What to work on =
Going through the data below, copy out each line where the word "agent" shows up.
(Supplied information Opens)
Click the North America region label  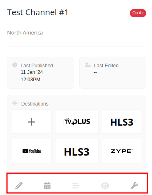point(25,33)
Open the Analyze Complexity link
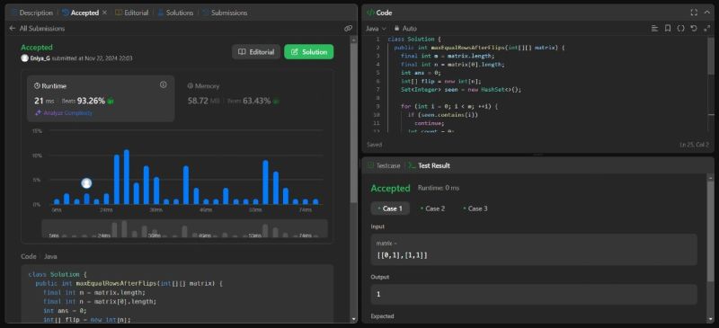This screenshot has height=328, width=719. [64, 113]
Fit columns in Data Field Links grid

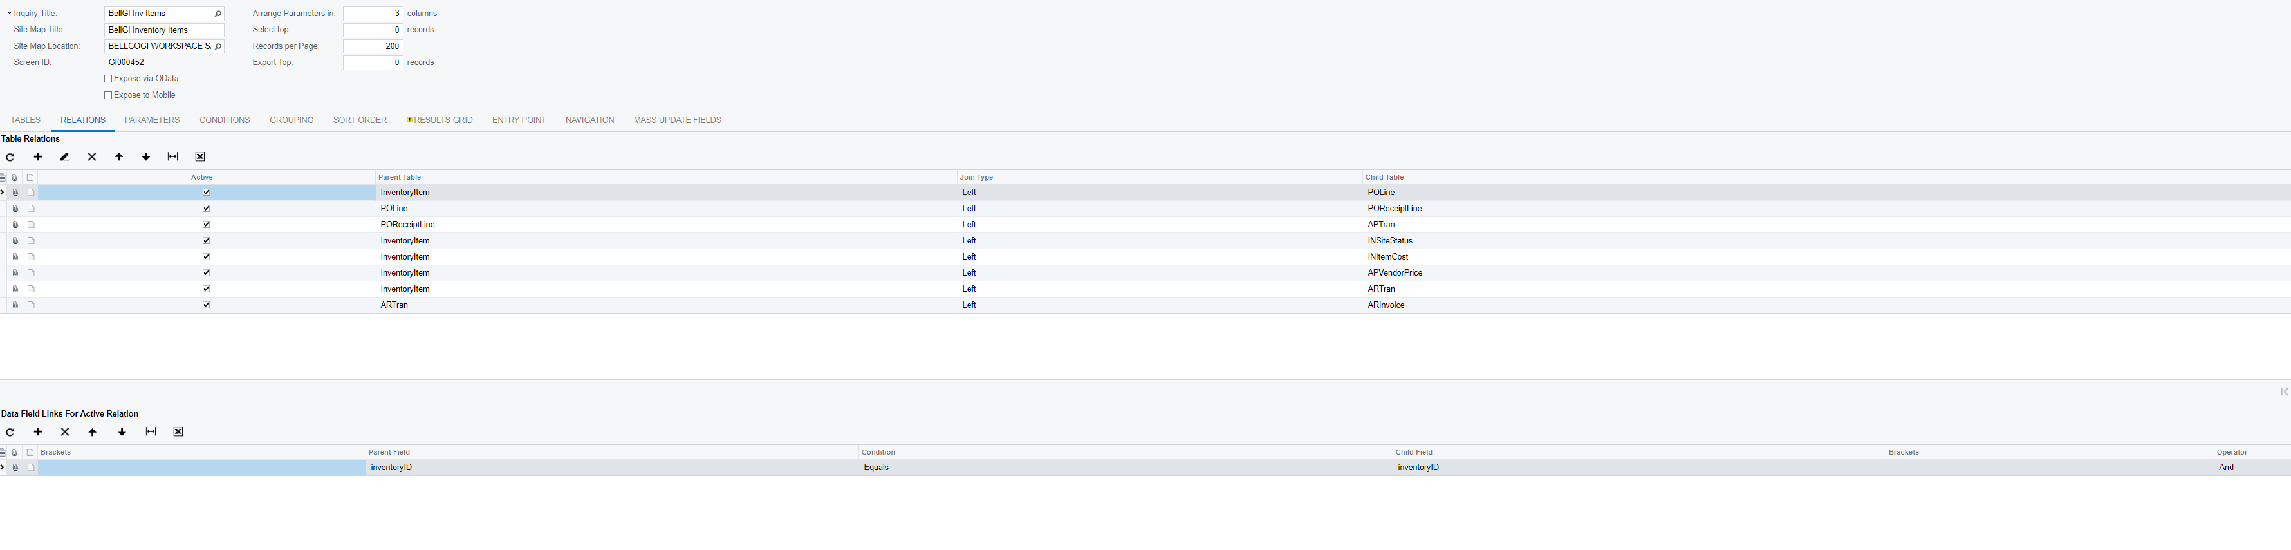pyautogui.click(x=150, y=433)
(Supplied information Closes)
(Supplied information Opens)
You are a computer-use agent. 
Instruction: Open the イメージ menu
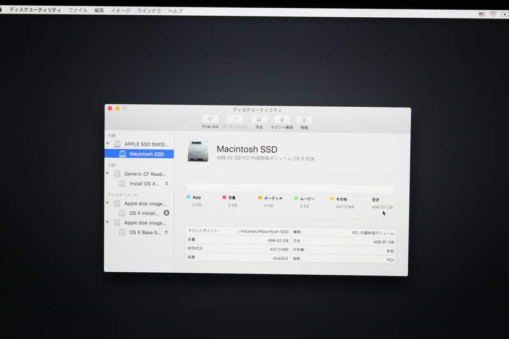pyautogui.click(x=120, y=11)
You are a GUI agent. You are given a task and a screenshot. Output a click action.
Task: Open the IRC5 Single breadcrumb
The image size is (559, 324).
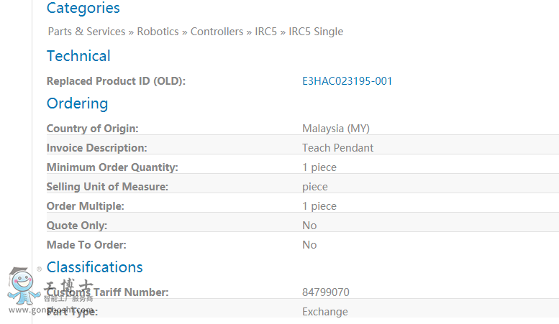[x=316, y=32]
(Supplied information Closes)
Result below =
You are a computer-use agent. 
You are a GUI agent. You are given a task and a screenshot. Output a click action.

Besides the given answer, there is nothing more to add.